La reina Irene miraba el cuerpo de Roger:

—El último. El último. No será fácil matarlo, al último. Por ahora sólo habéis matado al primero, de espaldas y a traición.

Todo era en el comedor amarillo, incluso los manteles en donde se había vertido el vino de las ánforas. Pero junto a las manchas del vino había grandes cuajarones de sangre. La alfombra color leonado tenía también charcos enormes entre la panoplia y la puerta. Del cuello de Roger seguía fluyendo sangre, todavía.

Comenzaban a dominar sobre los rumores del palacio los gritos y los llantos de las mujeres. El príncipe Miguel estaba atento a los clamores de la plaza de armas, donde se oían apóstrofes, gritos y cascos de caballos. Al mismo tiempo, los primeros escuadrones armados salían a la caza de almogávares. Miguel miraba inquieto desde el balcón. Parecía tranquilo, su tos había cesado, pero repetía entre dientes a los que se le acercaban:

—Prudencia, mucha prudencia.

Salió poco a poco a la terraza, donde estaba Georges todavía. Volvía a toser. Era una tos de la garganta, de una garganta no obstruida, sino solamente seca.

Comenzaba Miguel a reflexionar: “Mi padre no dirá nada. Mi padre, sin saberlo, odiaba a Roger como se odia a aquél cuyos favores nos obligan. Mi padre no dirá nada. Mi padre estará ahora lamentando la muerte de Roger y alegrándose al mismo tiempo. Y rezando. Odia al héroe que le obliga a gratitud. Yo no sé qué hacer. Soy demasiado feliz para pensar. Ahora puedo mirar a todo el mundo a la cara porque todo el mundo sospechará que a Roger lo he matado yo”.

Y repetía para sí: “Me he salvado. De verdad que me he salvado”.

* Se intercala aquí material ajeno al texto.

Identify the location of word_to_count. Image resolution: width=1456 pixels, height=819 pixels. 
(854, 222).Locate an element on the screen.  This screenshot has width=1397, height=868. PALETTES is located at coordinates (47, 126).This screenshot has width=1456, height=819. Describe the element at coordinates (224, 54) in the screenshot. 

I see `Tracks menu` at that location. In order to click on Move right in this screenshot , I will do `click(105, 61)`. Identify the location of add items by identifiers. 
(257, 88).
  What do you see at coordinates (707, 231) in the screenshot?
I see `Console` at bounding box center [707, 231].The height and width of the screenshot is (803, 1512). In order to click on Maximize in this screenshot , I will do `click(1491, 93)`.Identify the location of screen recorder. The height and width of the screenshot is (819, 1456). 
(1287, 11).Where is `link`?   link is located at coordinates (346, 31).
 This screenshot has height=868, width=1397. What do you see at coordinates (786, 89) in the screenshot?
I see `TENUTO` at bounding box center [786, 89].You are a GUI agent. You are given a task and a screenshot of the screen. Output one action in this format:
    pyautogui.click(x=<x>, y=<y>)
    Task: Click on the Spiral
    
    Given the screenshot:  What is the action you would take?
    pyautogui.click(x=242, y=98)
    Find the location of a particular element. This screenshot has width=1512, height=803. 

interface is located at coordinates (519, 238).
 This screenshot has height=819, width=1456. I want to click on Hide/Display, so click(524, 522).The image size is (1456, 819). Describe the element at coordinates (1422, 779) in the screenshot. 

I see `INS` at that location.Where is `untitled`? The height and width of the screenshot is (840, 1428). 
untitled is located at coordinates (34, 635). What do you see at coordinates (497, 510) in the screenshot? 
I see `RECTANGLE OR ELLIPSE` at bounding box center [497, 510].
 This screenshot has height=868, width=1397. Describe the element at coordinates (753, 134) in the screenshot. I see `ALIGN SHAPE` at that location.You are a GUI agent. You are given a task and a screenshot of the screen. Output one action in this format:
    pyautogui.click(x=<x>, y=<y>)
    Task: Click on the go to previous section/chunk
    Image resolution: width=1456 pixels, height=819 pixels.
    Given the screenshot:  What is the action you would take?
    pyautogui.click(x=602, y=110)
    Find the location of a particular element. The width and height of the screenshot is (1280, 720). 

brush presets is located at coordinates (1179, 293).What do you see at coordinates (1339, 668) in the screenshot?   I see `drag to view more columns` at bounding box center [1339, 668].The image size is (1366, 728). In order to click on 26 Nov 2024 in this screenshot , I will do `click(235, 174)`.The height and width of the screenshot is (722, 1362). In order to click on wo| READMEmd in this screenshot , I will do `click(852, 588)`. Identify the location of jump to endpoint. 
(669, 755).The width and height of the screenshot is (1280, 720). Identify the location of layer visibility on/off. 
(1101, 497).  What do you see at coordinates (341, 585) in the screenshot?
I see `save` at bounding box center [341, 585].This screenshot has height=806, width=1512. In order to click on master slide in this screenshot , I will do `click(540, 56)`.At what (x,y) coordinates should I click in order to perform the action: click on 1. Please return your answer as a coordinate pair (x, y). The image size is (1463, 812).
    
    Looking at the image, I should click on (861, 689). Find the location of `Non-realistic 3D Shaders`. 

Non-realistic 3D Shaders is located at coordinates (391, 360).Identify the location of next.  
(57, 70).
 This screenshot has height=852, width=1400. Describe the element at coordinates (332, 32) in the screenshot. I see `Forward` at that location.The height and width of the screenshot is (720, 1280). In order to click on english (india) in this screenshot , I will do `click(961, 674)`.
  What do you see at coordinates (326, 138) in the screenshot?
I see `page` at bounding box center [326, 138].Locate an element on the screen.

En la plaza de armas había siete cuerpos catalanes caídos sobre su sangre y despedazados. A algunos les faltaban las cabezas, como a Roger.

Veía el príncipe en aquel momento desde la terraza las cosas más triviales. Veía en un arbusto del parque, abandonada, una abarca de las que usaban los almogávares. Una abarca de cuero. Estaba colgada de una rama seca. De un rama seca y baja. Una abarca de cuero que alguien había usado. Brutal y delicada al mismo tiempo. El que la usaba había pasado con ella por algunos charcos y estaba sucia de barro y de sangre. Un alano se acercaba y la cogía y la miraba un instante, meditabundo. Luego volvía a dejarla donde estaba antes. Es decir, un poco más alta y más a la vista. Como pensando: “Es un objeto útil cuyo dueño ha muerto de muerte violenta”.

El príncipe Miguel oía las voces de la algarada, iguales a las de los turcos (eran en aquel momento tropas turcopoles). Por todas partes se oían gritos de feroz alegría.

Los catalanes morían en silencio, peleando como podían. El que más y el que menos había conseguido una espada. Los que tuvieron tiempo volvieron a Blanquerna y se armaron. Pero iban cayendo uno tras otro, todos. Hasta el último.

Marulli se acercó al príncipe Miguel:

—Señor —dijo—, ¿qué has hecho?

El príncipe llevó la mano al pomo de la daga y al ver que era Marulli explicó entre toses nerviosas:

—Era inevitable.

Y añadió en voz más baja que tuvo que hacer aquello para no volverse loco. Lo sentía sólo por la joven viuda, la princesa María.